The 33-year-old Member of Parliament Zak Kirkup will become the youngest West Australian Liberal leader in 20 years as his rival pulled out shortly before the party room meeting.
Kirkup’s opponent, former cabinet minister Dean Nalder, announced his withdrawal in a statement released on Tuesday, saying it was clear that the numbers were not on his side, according to the Sydney Morning Herald.
“It has become apparent that I don’t have the majority support of my parliamentary colleagues and therefore will clear a path for the new leader,” Nalder told AAP. “I have been humbled at the level of support from my electorate and the wider community.”
Kirkup’s victory means the Liberal party would welcome its youngest leader since Matt Birney’s short-lived reign in the mid-2000s.
“I think anyone should judge a person by their actions and not by their age,” Kirkup said on Monday.

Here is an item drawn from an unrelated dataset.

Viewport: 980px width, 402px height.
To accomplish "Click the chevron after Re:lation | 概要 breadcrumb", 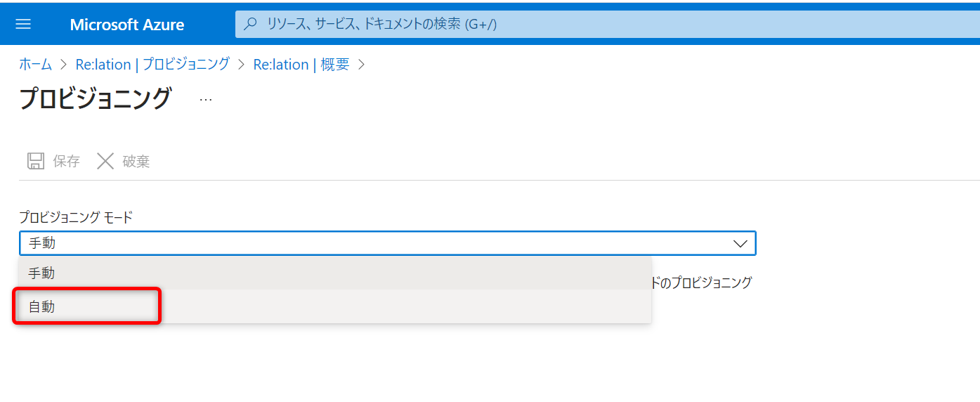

He will serve his first term as the party leader, replacing Liza Harvey who stepped down just four months prior to the state election in March. Her resignation came after months of gloomy polling for the party, which has been reduced to just 13 of 59 seats in the lower house.
“Given the impact of the COVID-19 pandemic on our community, it has been extremely difficult for our message to resonate,” Harvey said.
Born in 1987, the newly elected Liberal leader had his first step into the public sphere at the age of 19 when he started working for the WA Liberal Party in 2006.
He rose through the ranks to become the youngest ever Deputy State Director under MP Ben Morton and an adviser on environmental issues in the office of former Premier Colin Barnett.
After the 2013 state election, Kirkup switched to the private sector, working with building company BGC, but it was not long before he re-entered politics with a winning seat of Dawesville in 2016.
“I’ve made it clear that there’s a real opportunity here for some hard work and energy to go into the team of the new possible Liberal leader,” he said.
Kirkup will face off against Labor Premier Mark McGowan, whose approval ratings have reached record highs in recent months, with his hard border closures being extremely favoured by voters.
His Labor government is widely predicted to win a second term and is targeting further marginal Liberal seats after winning by a landslide in 2017. Kirkup’s seat of Dawesville is among those at risk of swinging to Labor, with a margin of just 0.7 percent.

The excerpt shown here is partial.